Love Parade, Love Days, Love Bingo!, Love Power were ranked 32nd, 33rd, 38th and 42nd respectively in K-Pop Groups’ Japanese Singles Sales Ranking Chart 2011.

2012: 1st Japanese and Cancelled Korean album
On January 18, 2012, The Boss released their first Japanese album, Love Letters. It sold 14,379 copies and was placed at #7 on Oricon Weekly Charts. This was followed by the release of their fifth Japanese single, Jumping on March 28, 2012.

Since the arrest of Open World Entertainment CEO Jang Seok-woo for sexual harassment on 10 April 2012 and his subsequent detention in police custody on 13 April, the group has cancelled the planned released of their first Korean album, Shadow.

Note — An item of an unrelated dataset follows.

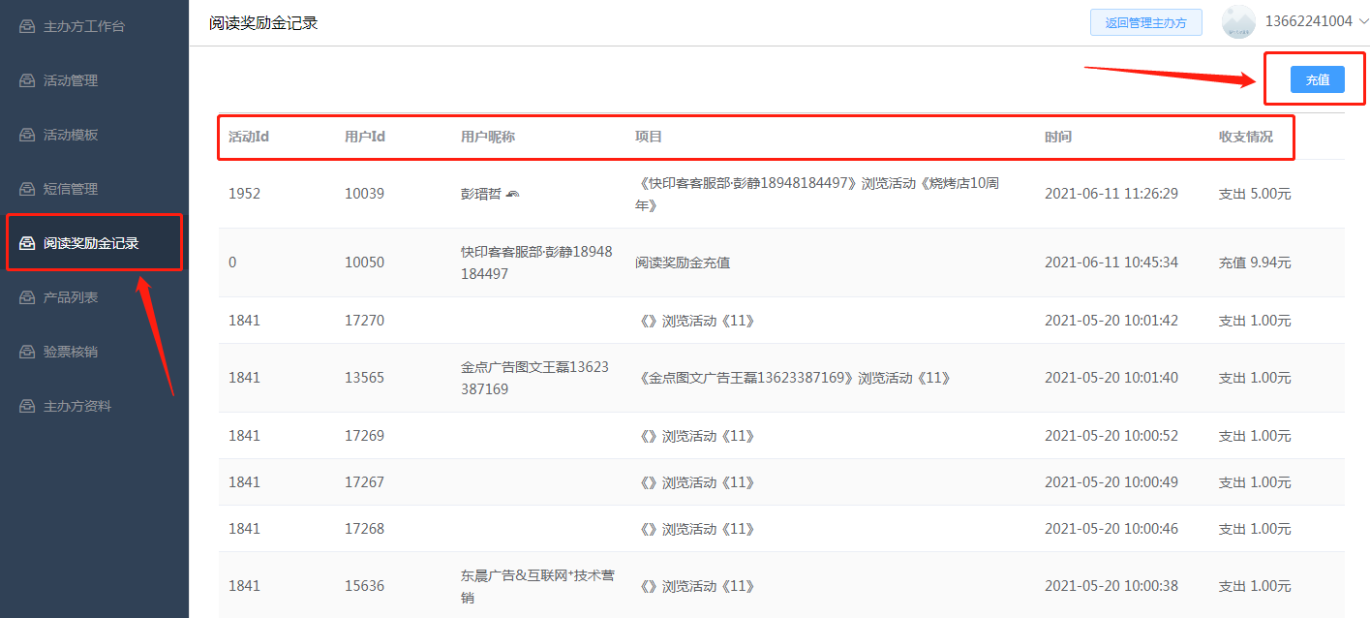The height and width of the screenshot is (618, 1370).
Task: Click the 验票核销 sidebar icon
Action: [27, 352]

Together with label mate X-5 have stopped their activities and performances.

2013: 2nd Japanese Album, POOM Entertainment and Korean album
On the 13th of March, 2013 the group had released their 2nd Full Japanese Album, 'On the Way'. The album had 7,624 sold and was placed 8th on the Oricon Daily Album Charts and 16th on Oricon Weekly Album Charts. The album featured 12 songs with "Yume Made Ato..." (夢まであと・・・) as their title song.

Breaking the 2-year hiatus in Korea, POOM Entertainment released a statement that The Boss had signed a contract with them and would be releasing an album in November. Their first teaser was released on 26 November 2013, followed by their second on 27 November 2013. Their music video was later on released on 28 November 2013 as well as their digital album. The physical album later was released on 2 December 2013

2014: 3rd Single Album
On the 14th of October, The Boss released their music video alongside their physical album titled "Rilla Go!"

2015: Digital Single "Who?" and back to XING Entertainment
On February 25, DGNA released a digital single, "Who?", the single wasn't promoted and a physical release was only sold on japanese events. After the release the group went out a few months without activities, it was only with the announcement of a fan-meeting in Japan that the fans were informed that DGNA left POOM Entertainment - as the company went bankrupt - and joined XING Entertainment again. At the same time, Karam got a role on the kids' tv show Tooniverse Character Island 3.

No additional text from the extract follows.